The proteomic profile of seminal exosomes offers insights into sperm function, intercellular communication, and disease biomarkers [59]. Exosomal integrity is a prerequisite for accurate proteomic analysis. Damaged or lysed vesicles compromise data quality, biological interpretation, and reproducibility. In our study, the proteome profile of SEC-isolated seminal exosomes revealed the presence of specific protein markers such as tetraspanins (CD63, CD81, CD9) and Rab GTPases, suggesting endosomal origin. Most proteins from the Vesiclepedia (91 out of the top 100) and ExoCarta (94 out of the top 100) databases were also detected in our SEC-isolated exosomes. The 91% overlap with Vesiclepedia and 94% overlap with ExoCarta suggest that SEC may provide better enrichment of canonical exosomal proteins, potentially due to its gentler separation mechanism that preserves intact vesicles and reduces co-purification of non-exosomal protein complexes, unlike those separated by the UC technique. Since UC remains the older and most common method for exosome isolation, we compared its efficiency with our optimized latest SEC protocol. Functional enrichment analysis revealed similar biological patterns in SEC and UC isolated exosomes. SEC-isolated exosomal proteins could be associated with different populations of extracellular vesicles and endosomes. In addition, these seminal exosomal proteins were enriched in biological processes such as endocytosis, vesicle-mediated transport, and exocytosis, as identified by our proteomics data. Our findings align with similar GO terms reported in EVs isolated with ultrafiltration SEC and UC methods, although they did not assess whether EV patterns differed from freely secreted proteins [60]. These proteomics results suggest that despite some differences, our optimized SEC protocol was able to isolate and capture biologically relevant exosomes not only suitable for proteomic but also molecular and other functional biomarker research. These comparative findings validate the rising trend toward SEC use in exosome studies.

Despite many strengths, our study had few limitations. We did not confirm the absence of large EVs or specific protein contaminants in our samples. Although SEC effectively isolates exosomes from body fluids with minimal contaminants, the qEV original 35 nm column’s maximum volume capacity of 500 µL restricts scalability for high-throughput applications. However, our protocol, combining 0.22 μm filtration with SEC, yielded exosomes with sizes between 162 and 172 nm.

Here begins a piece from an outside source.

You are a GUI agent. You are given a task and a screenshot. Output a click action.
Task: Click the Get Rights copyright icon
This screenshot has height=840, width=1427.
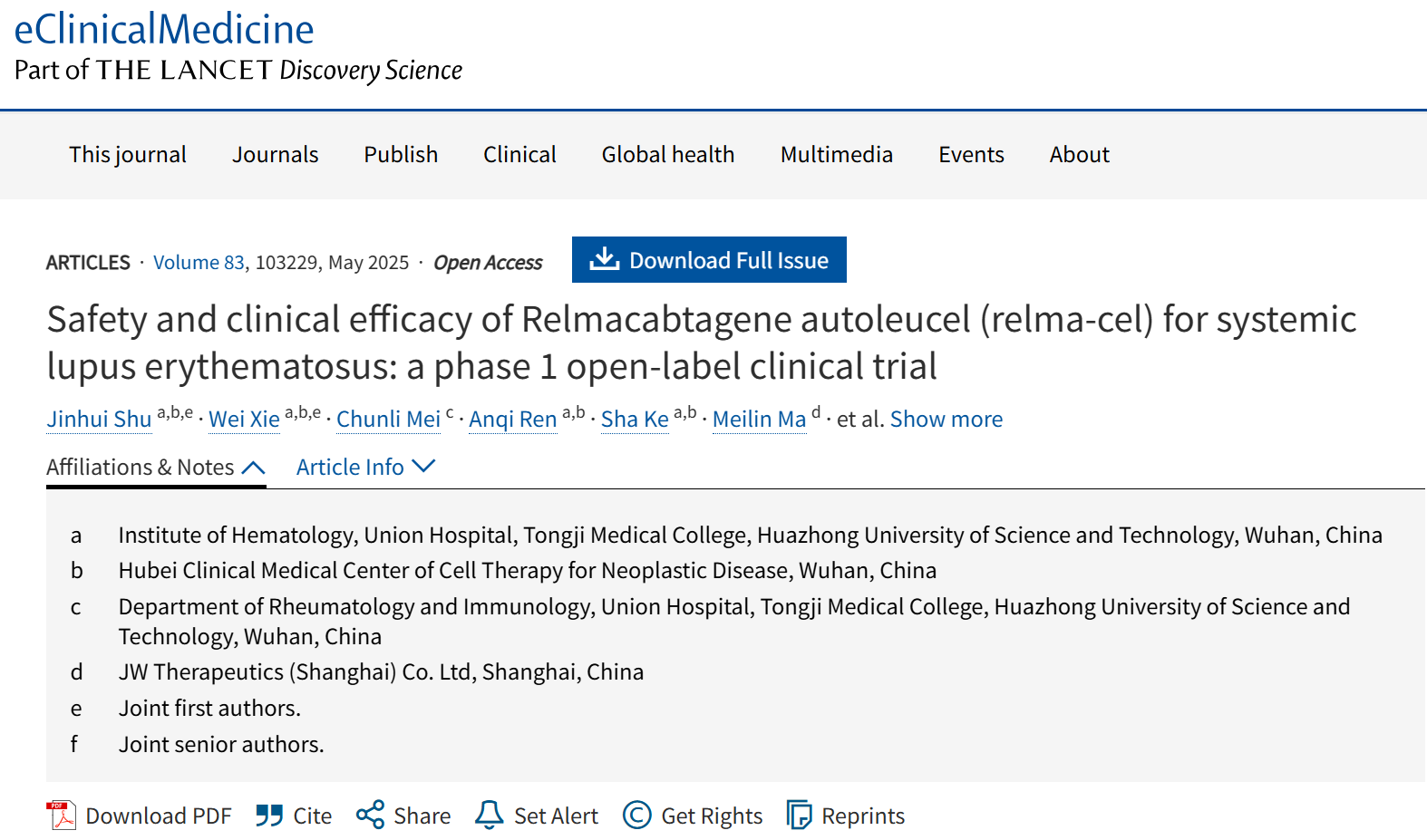coord(637,816)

Fractions F2 and F3 had the highest exosome concentration and marker intensity, making them ideal fractions for downstream exosome isolation and functional analysis.

As clinical research increasingly emphasizes biomarker discovery, SEC’s cost-effectiveness and reproducibility highlight its potential role in diagnostic applications. Overall, our study demonstrates that qEV is a novel SEC method that reliably isolates contamination-free exosomes from human seminal plasma, providing high yields of exosomes with significant physiological roles and unique cargo content, thereby rendering them suitable for future research and clinical application for better patient management.

5. Conclusions

Various methods have been developed to improve exosome isolation with variable purity and consistency. The findings from our study confirm the effectiveness of the SEC protocol for seminal exosome isolation and characterization. Furthermore, we also present a standardized, efficient method for isolating exosomes from human seminal plasma, yielding a homogenous population in size, concentration, charge, and protein composition. This method is compatible with both qualitative and quantitative downstream analysis, offering a faster and higher-yield alternative to existing techniques like UC, with the potential to advance exosome research.